Os artigos 13 a 19 da Medida Provisória n.º 66/2002 cuidaram de estabelecer os procedimentos que dariam eficácia plena à norma antielisiva. O Congresso Nacional, no entanto, os rejeitou no projeto de lei de conversão. Em consequência, a norma não pode ser aplicada, até que sobrevenha a aprovação de um regramento específico.
Não é assim que tem feito o Fisco. Fazendo uso de subterfúgios de linguagem, como deslocamento ou reclassificação de rendimentos, com frequência autos vêm sendo lavrados envolvendo, na prática, a desconsideração administrativa do que se presume ser dissimulação, desconhecendo a exigência dos procedimentos específicos.
Na esteira dessa prática, foram lavrados, no ano passado, autos bilionários. Em tese, nada demais, desde que sejam procedentes.
Pude constatar, contudo, autos que têm por base uma pretensa dissimulação, mesmo sem uma vinculação ostensiva ao parágrafo único do artigo 116 do CTN. Quais as consequências disso? Repercussões sobre a imagem das empresas, que se obrigam a noticiar como fato relevante danos patrimoniais expressos imediatamente na queda do valor das ações, inibição de negócios com possíveis investidores, inclusive estrangeiros.
Não são bem autos de infração. São autos de fé, seja porque reproduzem a tortura falsamente moralista da Inquisição, seja porque decorrem mais da fé que da convicção da autoridade lançadora.
Admitindo-se que não prosperem esses autos, quem irá reparar os danos morais e financeiros desses contribuintes? Não temos uma legislação que efetivamente cuide da responsabilidade objetiva do Estado. Não há sucumbência administrativa.
Não seria mais razoável editar uma legislação que, de uma vez por todas, estabeleça os procedimentos para proceder à desconsideração administrativa? Essa omissão legislativa é extremamente danosa para os investimentos no Brasil.
Em menor escala - nem por isso menos importante - estão sendo julgados lançamentos feitos contra jornalistas e desportistas, a pretexto de prestarem serviços por meio de pessoa jurídica da qual são sócios.
O que, de fato, aconteceu? As inscrições das pessoas jurídicas foram aceitas, mesmo porque não infringiam a legislação. Os impostos foram recolhidos.
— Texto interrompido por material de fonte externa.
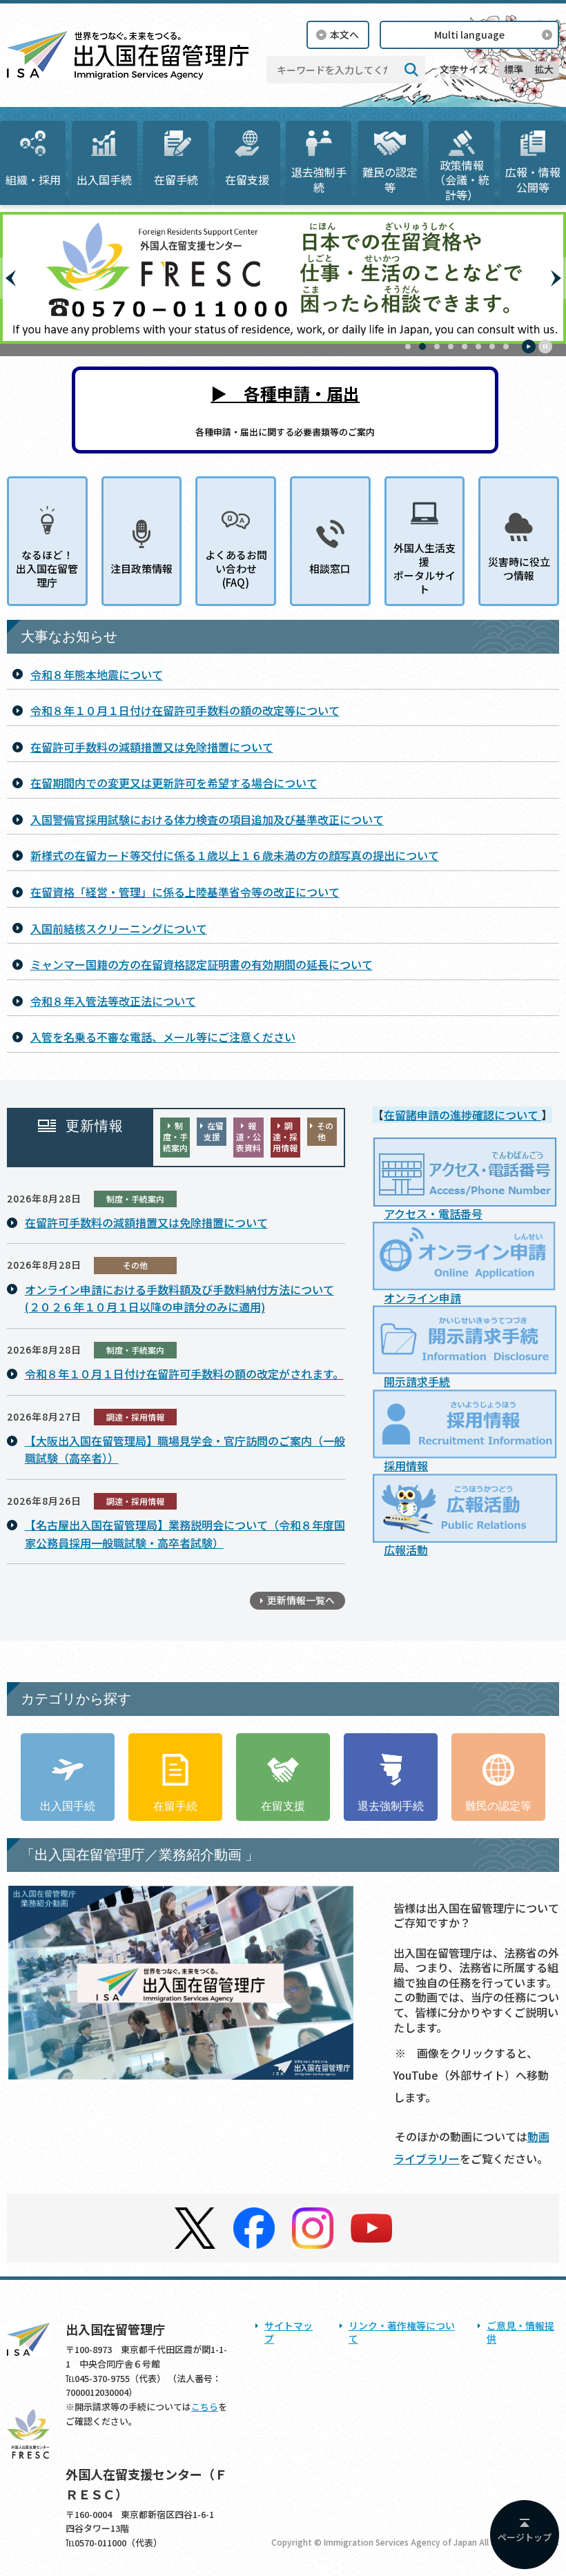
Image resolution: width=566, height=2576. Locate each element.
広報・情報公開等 (532, 179)
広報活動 (406, 1549)
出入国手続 (104, 179)
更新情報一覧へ (301, 1600)
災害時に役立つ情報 (519, 568)
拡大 (544, 69)
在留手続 (176, 179)
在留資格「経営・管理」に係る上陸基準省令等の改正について (185, 892)
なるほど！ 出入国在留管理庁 (47, 568)
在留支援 (247, 179)
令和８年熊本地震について (96, 674)
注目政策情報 (141, 568)
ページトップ (525, 2537)
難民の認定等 (390, 179)
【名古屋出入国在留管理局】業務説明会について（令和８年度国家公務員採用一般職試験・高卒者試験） (185, 1533)
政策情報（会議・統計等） (461, 180)
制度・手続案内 (175, 1136)
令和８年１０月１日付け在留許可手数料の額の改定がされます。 (184, 1373)
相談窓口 (330, 568)
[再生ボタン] (529, 346)
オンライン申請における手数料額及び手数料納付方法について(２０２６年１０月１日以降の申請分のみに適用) (179, 1298)
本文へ (344, 34)
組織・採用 (33, 179)
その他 (325, 1131)
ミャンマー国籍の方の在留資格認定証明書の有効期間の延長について (201, 964)
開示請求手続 (417, 1381)
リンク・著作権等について (402, 2332)
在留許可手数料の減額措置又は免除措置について (151, 747)
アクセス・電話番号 (433, 1213)
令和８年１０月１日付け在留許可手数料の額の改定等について (185, 710)
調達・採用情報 (285, 1136)
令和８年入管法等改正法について (113, 1001)
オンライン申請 (422, 1297)
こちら (204, 2406)
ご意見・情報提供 (520, 2332)
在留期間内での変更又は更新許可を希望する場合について (174, 782)
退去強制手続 (319, 179)
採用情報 (406, 1465)
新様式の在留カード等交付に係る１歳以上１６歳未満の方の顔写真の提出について (234, 855)
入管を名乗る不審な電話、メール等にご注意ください (162, 1036)
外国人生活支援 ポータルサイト (424, 568)
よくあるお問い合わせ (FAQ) (236, 568)
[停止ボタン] (545, 346)
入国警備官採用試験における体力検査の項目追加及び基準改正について (207, 819)
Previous (10, 278)
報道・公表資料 (248, 1136)
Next (555, 278)
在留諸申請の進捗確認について (462, 1114)
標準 (513, 69)
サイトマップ (288, 2332)
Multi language (469, 34)
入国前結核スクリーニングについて (118, 928)
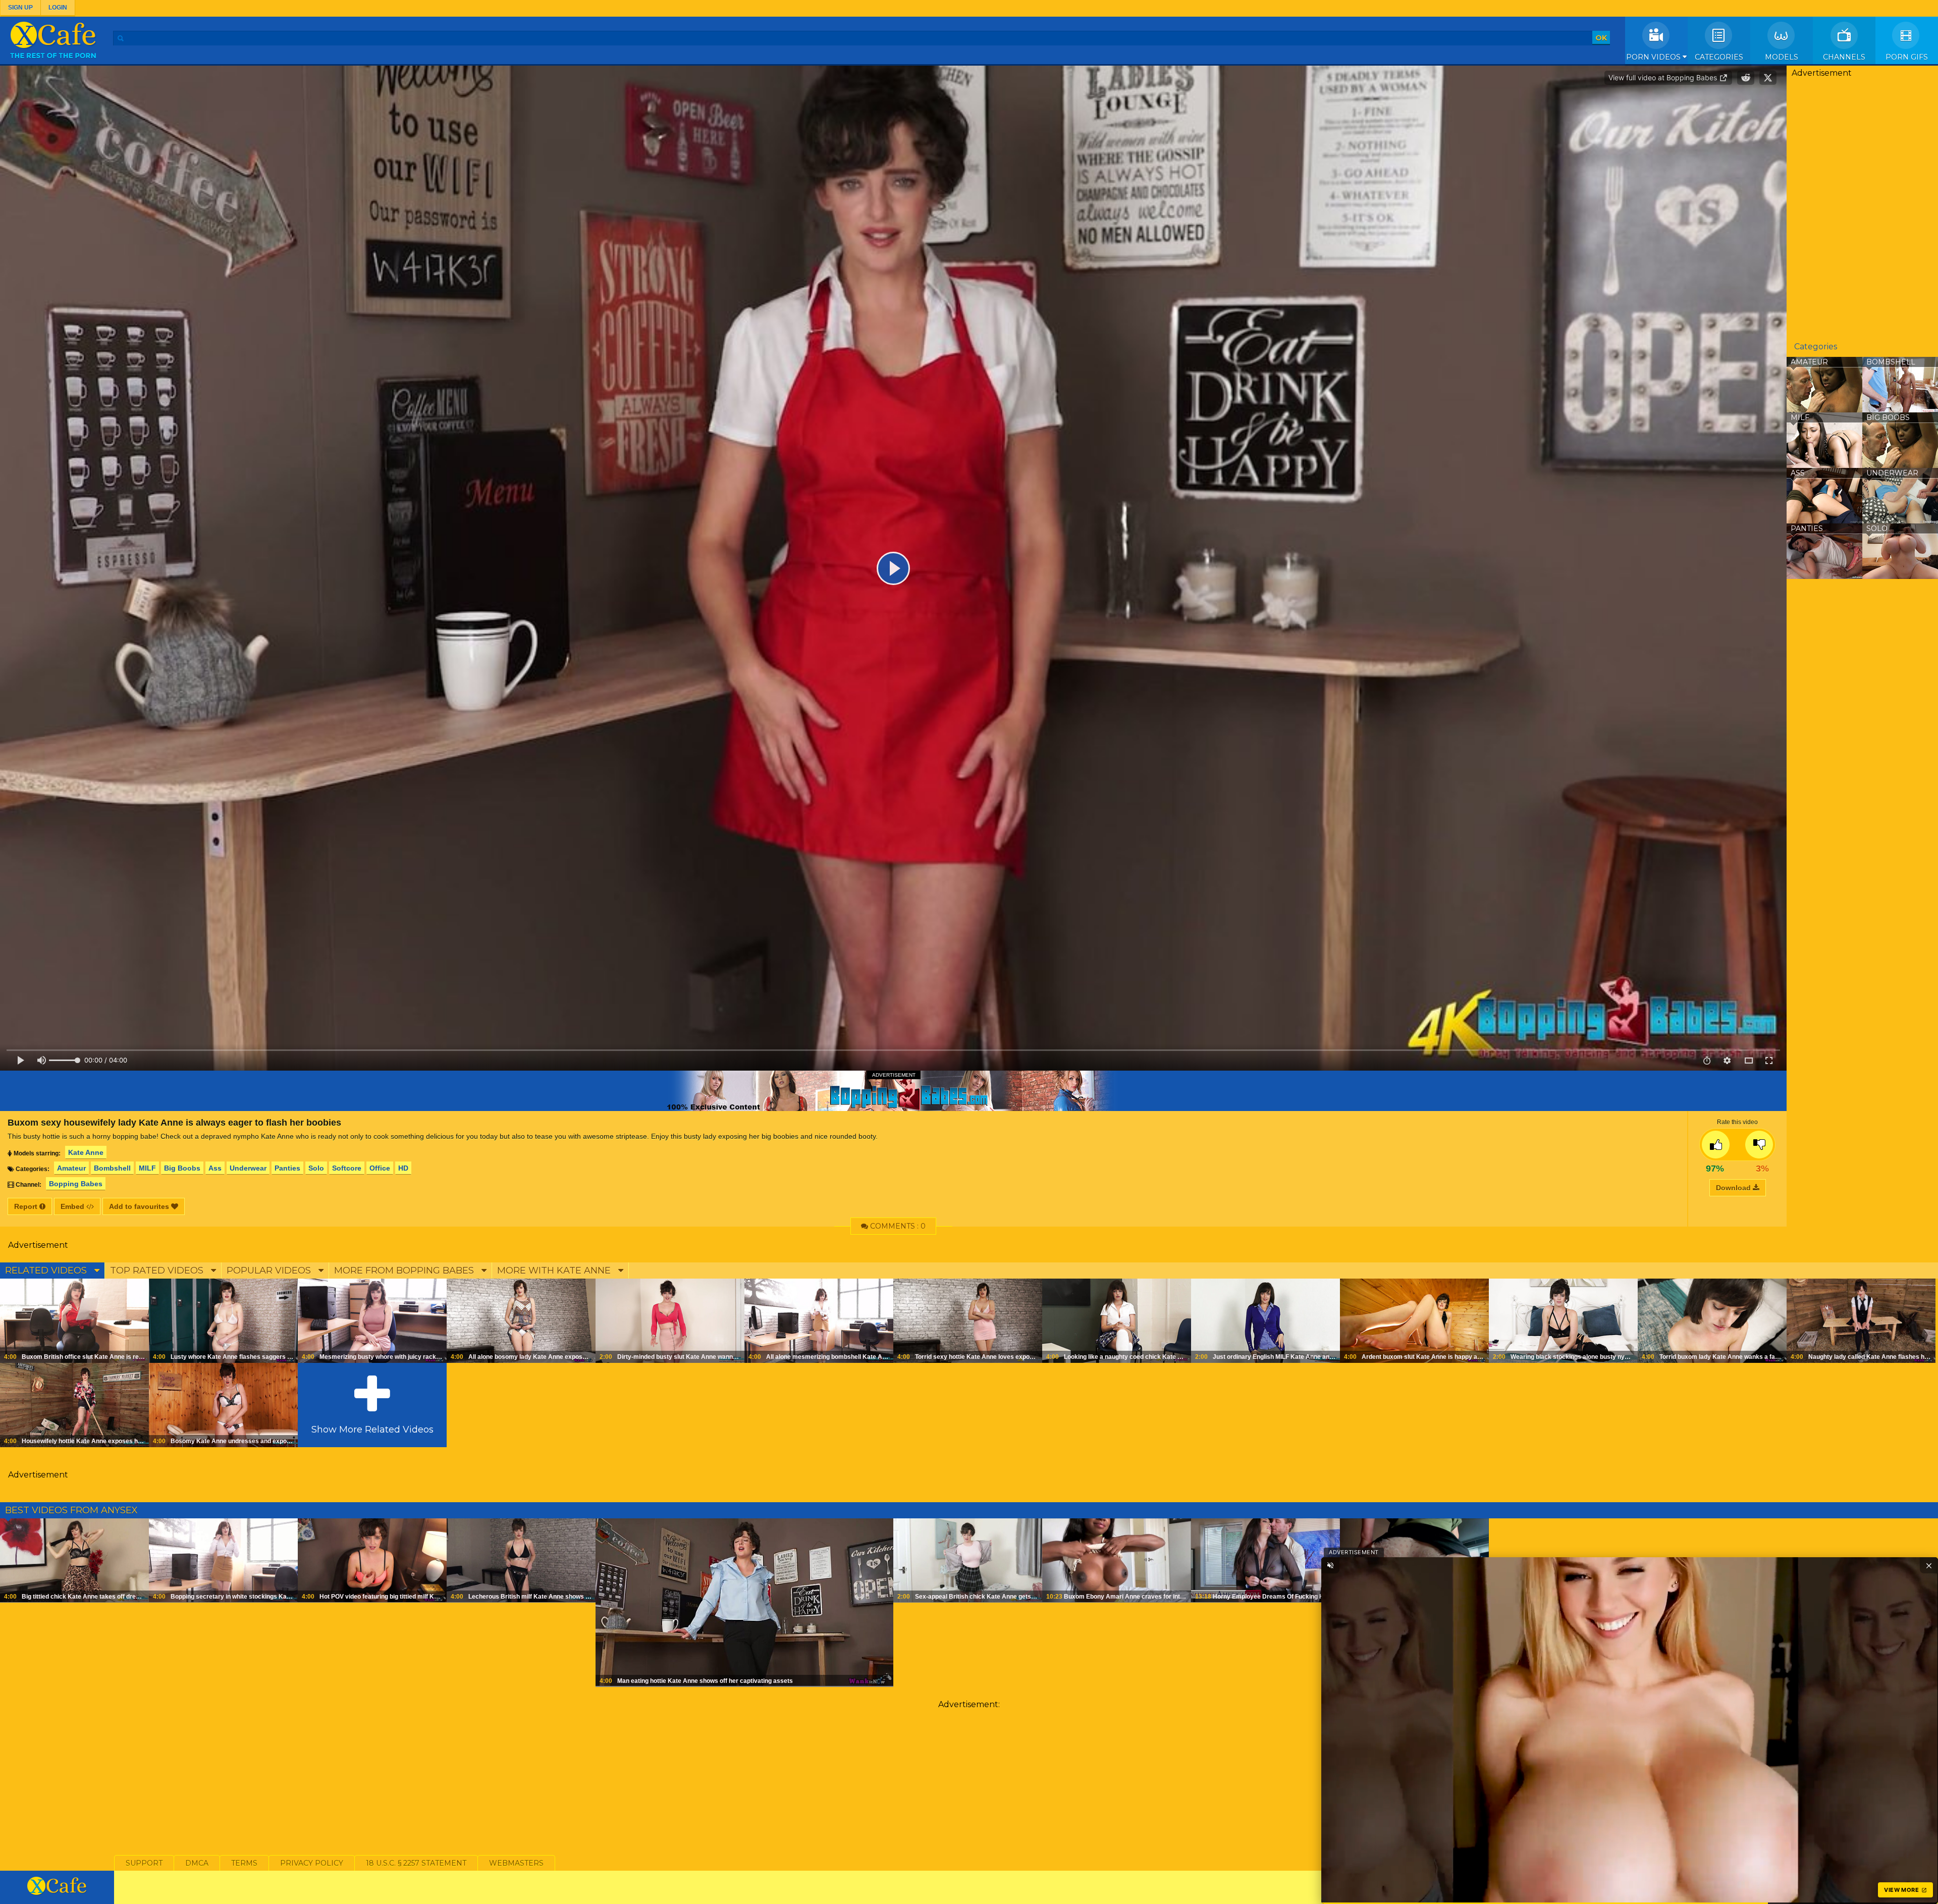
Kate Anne (85, 1152)
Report (26, 1206)
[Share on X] (1767, 78)
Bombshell (112, 1168)
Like (1716, 1144)
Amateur (71, 1168)
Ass (215, 1168)
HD (403, 1168)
As obrigações acessórias foram atendidas. Nenhuma restrição por parte do Fisco. Nem sequer um ato declaratório interpretativo foi editado. De repente, as autuações. Não parece deslealdade do Estado?
O artigo 129 da Lei n.º 11.196/05 esclareceu a matéria definitivamente, quando, em caráter interpretativo, disse que a prestação de serviços intelectuais por pessoas jurídicas, em qualquer hipótese, se sujeita tão somente à legislação a ela aplicável. Trata-se de um truísmo necessário, para prevenir situações esdrúxulas.
Desde a edição daquela lei não ocorreram mais autuações. De mais a mais, em 2011, o Código Civil foi alterado para admitir a empresa individual de responsabilidade limitada.
Restou o julgamento de alguns desportistas e jornalistas, escolhidos sabe-se lá por qual critério, quando, em verdade, se tratava de uma prática generalizada, aberta e admitida, além de obviamente lícita. É de esperar que o julgamento desses processos restaure a justiça.